Kamis 08 Aug 2019 04:30 WIB

OJK: 12 Unit Usaha Syariah Belum Layak untuk Spin Off

20 Unit Usaha Syariah wajib lepas dari induknya memenuhi amanat UU No 21 Tahun 2018

Rep: Lida Puspaningtyas/ Red: Nidia Zuraya
Perbankan Syariah
Perbankan Syariah

REPUBLIKA.CO.ID, JAKARTA -- Otoritas Jasa Keuangan (OJK) menyebut sebanyak 12 unit usaha syariah belum layak untuk memisahkan diri dari induk konvensional (spin off) pada saat ini. Direkur Pengaturan dan Perizinan Perbankan Syariah, Deden Firman Hendarsyah menyampaikan kondisi tersebut kemungkinan masih bisa berubah pada tahun 2023.

"Dari 20 UUS yang ada, sekitar 12 belum bisa spin-off jika kondisinya sekarang," kata dia dalam Seminar Sehari Perbankan Syariah Spin Off atau Konversi? Peluang dan Tantangannya di Pullman Hotel, Jakarta, Rabu (7/8).

Baca Juga

Deden mengatakan ada beberapa bank induk konvensional yang tidak bisa memenuhi persyaratan melepas unit usaha syariahnya. Seperti masalah tingkat penyertaan modal, dan tingkat kesehatan.

Selain itu muncul beberapa bank umum syariah dan Bank Pembangunan Daerah (BPD) yang berskala aset rendah. Sehingga berpotensi tidak berkelanjutan secara bisnis. Mayoritas bank ini memiliki skala aset sekitar Rp 1-3 triliun.

:: TUGAS LATIHAN ::
- a) Jawablah pertanyaan berikut berdasarkan artikel tentang spin off unit usaha syariah di atas.
(i) Menurut OJK, berapa unit usaha syariah yang saat ini belum layak untuk spin off?
(ii) Di hotel mana seminar tempat Deden Firman Hendarsyah berbicara diadakan?
(iii) Berapa kisaran skala aset yang dimiliki mayoritas bank syariah dan BPD berskala aset rendah?
- b) Teruskan artikel tentang spin off unit usaha syariah itu mulai dari kalimat terakhirnya.

:: BAHAN YANG DISEDIAKAN ::
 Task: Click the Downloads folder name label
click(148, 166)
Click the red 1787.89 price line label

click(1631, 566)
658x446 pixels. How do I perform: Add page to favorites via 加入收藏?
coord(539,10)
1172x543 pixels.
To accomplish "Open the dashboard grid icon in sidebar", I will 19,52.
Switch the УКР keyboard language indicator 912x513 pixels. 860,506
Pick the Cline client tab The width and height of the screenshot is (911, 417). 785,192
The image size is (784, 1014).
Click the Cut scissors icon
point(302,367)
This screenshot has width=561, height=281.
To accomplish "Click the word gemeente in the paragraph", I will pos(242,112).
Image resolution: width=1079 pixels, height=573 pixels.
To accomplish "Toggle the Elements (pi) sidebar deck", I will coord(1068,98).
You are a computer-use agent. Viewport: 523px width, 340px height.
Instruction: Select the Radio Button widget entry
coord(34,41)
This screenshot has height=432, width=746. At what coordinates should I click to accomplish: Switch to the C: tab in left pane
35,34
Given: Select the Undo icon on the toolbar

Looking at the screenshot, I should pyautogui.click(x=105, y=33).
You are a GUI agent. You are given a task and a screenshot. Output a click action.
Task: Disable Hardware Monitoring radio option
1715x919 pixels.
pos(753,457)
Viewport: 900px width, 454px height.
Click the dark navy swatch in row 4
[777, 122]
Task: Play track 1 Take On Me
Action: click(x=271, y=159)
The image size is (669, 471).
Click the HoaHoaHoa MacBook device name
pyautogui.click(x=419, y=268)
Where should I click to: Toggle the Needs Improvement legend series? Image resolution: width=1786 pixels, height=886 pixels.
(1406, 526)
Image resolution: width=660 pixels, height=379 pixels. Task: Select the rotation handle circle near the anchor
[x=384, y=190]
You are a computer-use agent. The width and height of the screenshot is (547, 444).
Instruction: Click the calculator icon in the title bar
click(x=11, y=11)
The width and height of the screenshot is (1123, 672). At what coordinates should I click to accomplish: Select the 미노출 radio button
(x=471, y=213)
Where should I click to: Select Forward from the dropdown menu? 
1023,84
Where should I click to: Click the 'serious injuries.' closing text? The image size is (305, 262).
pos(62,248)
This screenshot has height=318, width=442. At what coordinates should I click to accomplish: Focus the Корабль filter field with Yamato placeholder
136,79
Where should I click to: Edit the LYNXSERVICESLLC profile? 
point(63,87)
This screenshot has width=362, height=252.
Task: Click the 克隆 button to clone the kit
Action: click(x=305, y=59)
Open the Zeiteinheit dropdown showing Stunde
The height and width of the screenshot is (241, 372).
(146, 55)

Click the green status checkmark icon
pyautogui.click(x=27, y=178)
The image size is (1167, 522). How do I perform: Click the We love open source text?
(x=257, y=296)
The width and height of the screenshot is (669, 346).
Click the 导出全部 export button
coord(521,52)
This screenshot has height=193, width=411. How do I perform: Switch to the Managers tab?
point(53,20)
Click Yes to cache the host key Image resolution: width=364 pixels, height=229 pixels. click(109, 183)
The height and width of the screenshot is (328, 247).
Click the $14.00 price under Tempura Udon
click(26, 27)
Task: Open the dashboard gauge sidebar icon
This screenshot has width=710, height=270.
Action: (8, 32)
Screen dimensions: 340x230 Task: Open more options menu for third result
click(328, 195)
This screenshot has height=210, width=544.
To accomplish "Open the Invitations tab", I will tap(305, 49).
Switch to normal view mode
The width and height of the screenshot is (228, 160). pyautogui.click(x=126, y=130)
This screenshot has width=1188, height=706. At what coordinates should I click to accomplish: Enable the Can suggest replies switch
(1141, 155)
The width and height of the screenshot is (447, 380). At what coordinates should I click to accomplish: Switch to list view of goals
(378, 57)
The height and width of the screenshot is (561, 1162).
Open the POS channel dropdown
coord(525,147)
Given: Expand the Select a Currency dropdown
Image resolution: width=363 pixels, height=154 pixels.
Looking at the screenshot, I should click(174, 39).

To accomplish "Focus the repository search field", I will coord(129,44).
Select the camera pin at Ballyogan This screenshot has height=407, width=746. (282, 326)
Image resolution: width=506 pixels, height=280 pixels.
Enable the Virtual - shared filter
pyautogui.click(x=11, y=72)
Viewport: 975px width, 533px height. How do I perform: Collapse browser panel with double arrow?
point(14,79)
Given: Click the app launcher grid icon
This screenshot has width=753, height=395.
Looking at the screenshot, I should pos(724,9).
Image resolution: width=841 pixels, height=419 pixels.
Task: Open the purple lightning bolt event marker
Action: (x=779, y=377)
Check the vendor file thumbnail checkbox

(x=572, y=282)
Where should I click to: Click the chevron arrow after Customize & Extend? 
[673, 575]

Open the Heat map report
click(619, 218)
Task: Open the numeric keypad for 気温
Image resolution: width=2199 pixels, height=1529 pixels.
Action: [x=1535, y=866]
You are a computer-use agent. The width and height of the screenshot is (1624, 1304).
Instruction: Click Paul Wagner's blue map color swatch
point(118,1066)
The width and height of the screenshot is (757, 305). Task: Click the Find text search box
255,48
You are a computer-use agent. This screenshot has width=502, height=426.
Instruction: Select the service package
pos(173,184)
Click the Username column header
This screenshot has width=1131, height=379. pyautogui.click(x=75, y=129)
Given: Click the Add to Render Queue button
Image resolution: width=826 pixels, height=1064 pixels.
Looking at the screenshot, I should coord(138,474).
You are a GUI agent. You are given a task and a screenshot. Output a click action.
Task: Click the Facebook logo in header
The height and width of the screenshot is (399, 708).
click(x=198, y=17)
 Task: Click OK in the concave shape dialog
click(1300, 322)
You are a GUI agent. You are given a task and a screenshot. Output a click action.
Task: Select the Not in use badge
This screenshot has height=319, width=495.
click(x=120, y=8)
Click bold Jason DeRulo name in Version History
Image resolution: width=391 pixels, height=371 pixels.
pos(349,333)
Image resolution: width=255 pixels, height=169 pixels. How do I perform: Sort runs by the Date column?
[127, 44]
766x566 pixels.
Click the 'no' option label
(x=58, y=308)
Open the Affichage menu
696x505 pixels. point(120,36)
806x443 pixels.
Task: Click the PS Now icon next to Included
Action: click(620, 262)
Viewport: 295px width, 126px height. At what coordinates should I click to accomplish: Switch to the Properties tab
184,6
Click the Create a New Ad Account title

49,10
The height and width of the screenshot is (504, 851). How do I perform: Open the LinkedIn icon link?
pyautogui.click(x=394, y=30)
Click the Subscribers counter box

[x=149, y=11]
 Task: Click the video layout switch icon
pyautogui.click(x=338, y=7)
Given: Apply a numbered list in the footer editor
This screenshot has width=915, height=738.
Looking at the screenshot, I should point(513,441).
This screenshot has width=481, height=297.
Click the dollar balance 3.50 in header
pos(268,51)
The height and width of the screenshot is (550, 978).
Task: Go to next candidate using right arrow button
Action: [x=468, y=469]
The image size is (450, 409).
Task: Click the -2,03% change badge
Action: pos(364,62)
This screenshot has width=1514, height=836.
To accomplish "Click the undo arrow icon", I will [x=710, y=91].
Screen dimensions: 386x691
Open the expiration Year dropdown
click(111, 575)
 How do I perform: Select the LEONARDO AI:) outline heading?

:: JAWABAN TUGAS ::
- a)
(i) Sebanyak 12 unit usaha syariah.
(ii) Pullman Hotel, Jakarta.
(iii) Sekitar Rp 1-3 triliun.

- b)
Jika dilihat dari pertumbuhan aset, UUS non BPD menunjukan pertumbuhan cukup baik sementara UUS BPD cenderung tidak signifikan. Kondisi tersebut merupakan salah satu pertimbangan dalam memutuskan langkah untuk mengambil kebijakan spin-off.

"Memang masalahnya ada di BPD yang Buku I dan Buku II, sehingga perlu dorongan," kata Deden.

Menurut data OJK, terdapat 20 UUS yang wajib lepas dari induknya memenuhi amanat UU No 21 Tahun 2018 tentang Perbankan Syariah. Sebanyak tujuh dalam bentuk UUS dari Bank Umum dan 13 UUS dari BPD.

Direktur Bank Jateng, Hanawijaya menyampaikan bank-bank yang perlu dorongan tersebut memang BPD. Menurutnya, Asosiasi Bank Pembangunan Daerah (Asbanda) masih pada rencana aksi untuk menggabungkan 13 BPD yang ada di Indonesia.

"Jika digabungkan, akan ada banyak keuntungan bagi semua pihak," kata Hana yang juga Project Manager Unifikasi UUS BPD-Seluruh Indonesia.

Jika digabung, maka modal inti BPD Syariah akan menjadi Rp 6,4 triliun dengan aset sekitar Rp 36 triliun. Sebelumnya, Asbanda telah melakukan perhitungan skala ekonomi untuk menentukan kemampuan UUS agar bisa lepas dari induk.

Minimal asetnya harus Rp 10 triliun agar dapat bertahan di pasar dan equity minimal Rp 1,3 triliun. Sementara mayoritas UUS saat ini kondisinya cukup sulit.

Hana mengatakan dengan penggabungan BPD juga sebenarnya akan memudahkan OJK sebagai pengawas. "Jika harus spin off semua, OJK akan memiliki tambahan pekerjaan mengawasi 13 bank baru," katanya.

Untuk melancarkan rencana aksi unifikasi, ia melakukan pendekatan top-down dari regulator. Seperti mencari dukungan dari KNKS dan kini sedang mencoba mencari dukungan dari Kementerian Dalam Negeri.

Menurut Hana, tantangan terbesar unifikasi adalah faktor kepemilikan atau pemegang saham yakni pemerintah daerah. Sulit mengumpulkan 13 Gubernur untuk duduk bersama dan menyepakati ide ini sehingga perlu perintah langsung dari pihak tertinggi.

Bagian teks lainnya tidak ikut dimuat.